Oliver Milton Martin (1893-1957) was a member of the Kanien'kehá:ka nation from the Six Nations Grand River Reserve, Martin served in the First and Second World Wars, gaining the rank of brigadier and was the highest ranking First Nations person of the Second World War. After leaving the military he was a school teacher, principal and provincial magistrate. Martin was the first Indigenous person to be appointed a provincial magistrate in Ontario. The Royal Canadian Legion Branch #345 in Toronto is named in his honour.

== Personal life ==
Martin was born on April 9, 1893, in Ohsweken, Ontario. Martin was the son of Robert Martin and Lucinda Lucy Miller. He grew up on the Six Nations of the Grand River Reserve. He had four sisters and two brothers.

Martin married Jean "Lillian" Bunt In 1936. Bunt was also a teacher at the Secord School, in East York, Ontario.

==Military career==
Martin joined The Haldimand Rifles militia regiment in 1909 in the role of bugler. In 1915 he left his teaching post to enlist full-time in the regular force. Two brothers also volunteered. He enlisted with the 114th Overseas Battalion at Cayuga, Ontario, in February 1916. Martin eventually served as a company officer with the 114th and the 107th Battalions. As a lieutenant, he spent seven months in France and Belgium, where he survived a gas attack. In 1917, he qualified as an observer with the Royal Flying Corps and, the following year, he earned his pilot's wings.

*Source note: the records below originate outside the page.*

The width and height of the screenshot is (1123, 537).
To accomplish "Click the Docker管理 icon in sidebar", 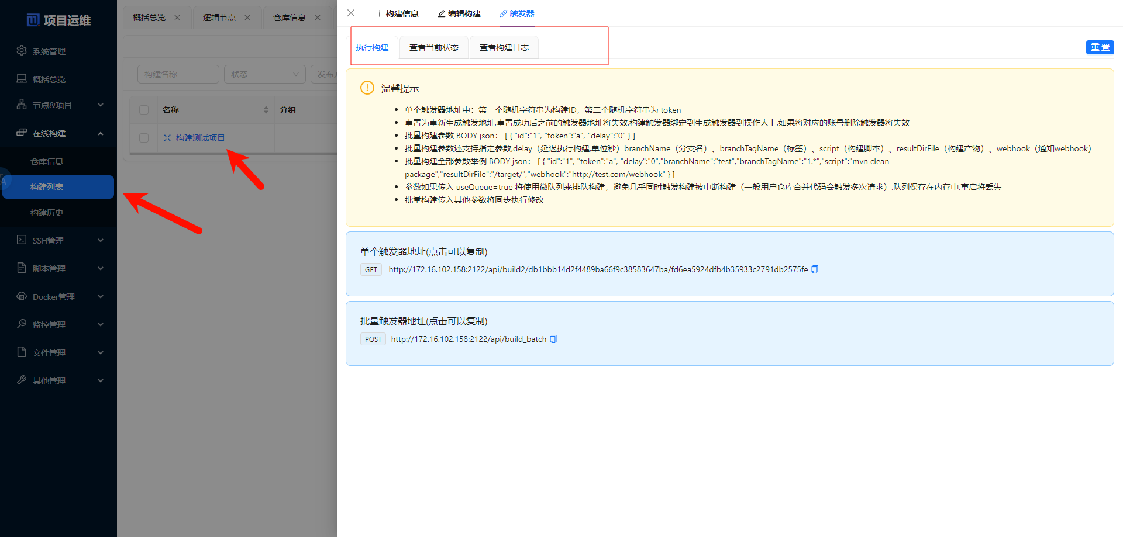I will (22, 296).
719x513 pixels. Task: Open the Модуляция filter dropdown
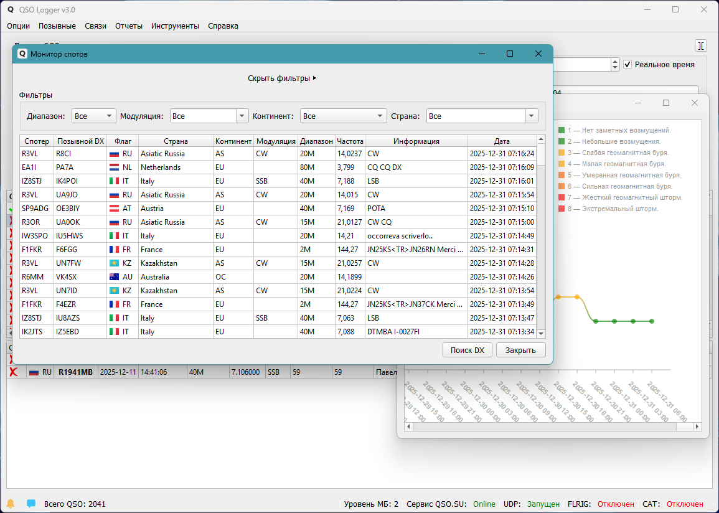(209, 116)
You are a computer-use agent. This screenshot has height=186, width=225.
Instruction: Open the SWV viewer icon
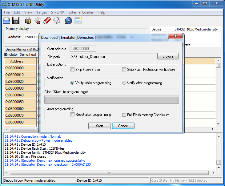78,21
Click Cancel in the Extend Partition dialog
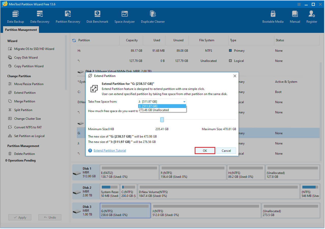325x229 pixels. (226, 150)
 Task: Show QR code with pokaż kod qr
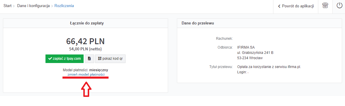pos(110,59)

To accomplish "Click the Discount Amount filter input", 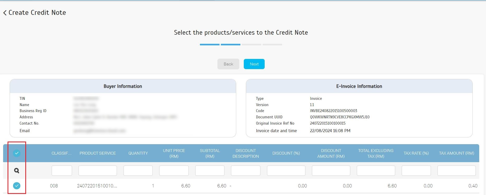I will pos(331,170).
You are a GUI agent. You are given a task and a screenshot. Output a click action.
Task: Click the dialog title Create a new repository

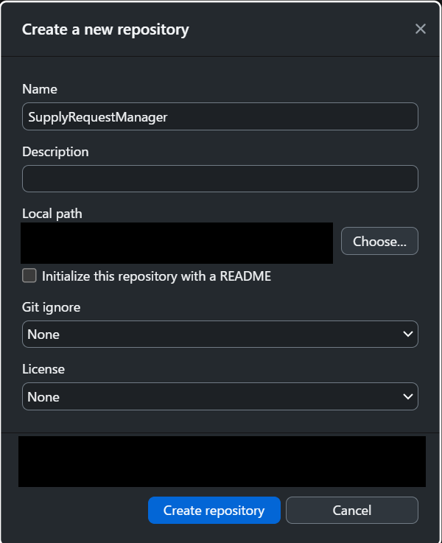105,30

During the Second World War he was responsible for training hundreds of men in Canada. Shortly after 1939 Martin was promoted quickly through the officer ranks from colonel to brigadier. He had the command of several forces. From 1940 to 1941 he commanded the 13th Canadian Infantry Brigade at Niagara-on-the-Lake. He later (1941-1942) had charge of the 14th Infantry Brigade in Nanaimo, British Columbia and the 16th Infantry Brigade in Prince George, British Columbia (1942-1943). Martin retired from active service in October 1944.

==Civilian life==
Martin trained as a teacher at Normal School. During the period between the First and Second World Wars Martin returned to teaching. He taught at the Secord School in East York, Toronto and was later the school principal of Danforth Park School, also in East York.